Margariti Charikleia, Mircea Margareta-Theodora
Research & Development Department, Goodmayes Hospital, North East London NHS Foundation Trust, London, United Kingdom.
Noclor Research Office, Central and North West London NHS Trust, London, United Kingdom.
Curr Alzheimer Res. 2024;21(5):312-323. doi: 10.2174/0115672050335918240919073012.
In an ageing population, dementia has become an imminent healthcare emergency. Capgras syndrome, the most common delusion of misidentification (DMS), is frequently found alongside dementia. Previous research showed that Capgras syndrome has significant negative effects on people living with dementia and their carers due to its complex presentation and impact on their lives. This qualitative systematic review explores the evidence base of the effective management and treatment of Capgras syndrome in dementia.
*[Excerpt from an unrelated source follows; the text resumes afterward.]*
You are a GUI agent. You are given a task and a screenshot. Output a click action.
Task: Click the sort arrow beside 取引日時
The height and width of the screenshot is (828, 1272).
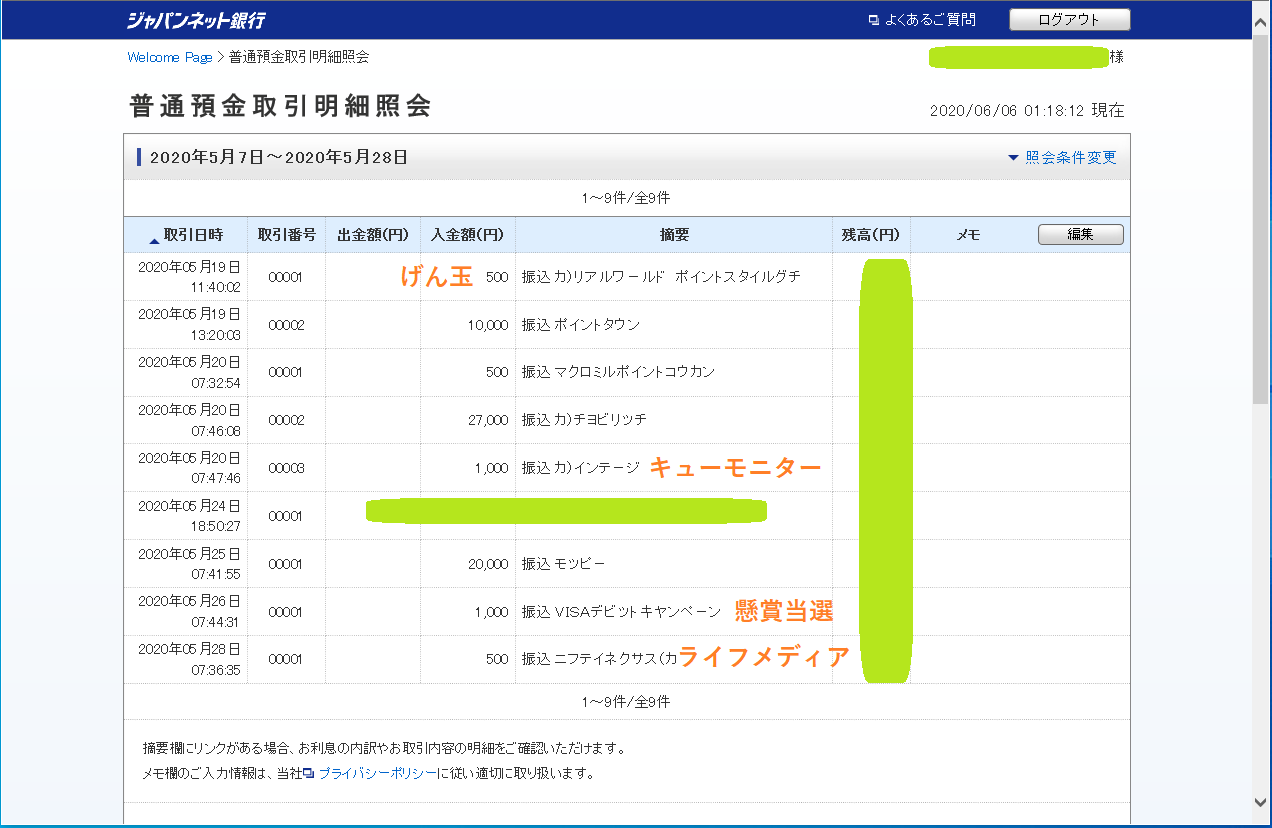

As per our knowledge, this is the first systematic review exploring the symptomatology of Capgras syndrome across different types of dementia. Additionally, it aims to identify the treatments used and their efficacy.
Four databases (EMBASE, MEDLINE, PsycINFO, and CINHAL) were screened in March, 2023. Twenty-six studies met the inclusion criteria and were included in the review. Thematic analysis was performed to explore and synthesise the qualitative findings of the studies.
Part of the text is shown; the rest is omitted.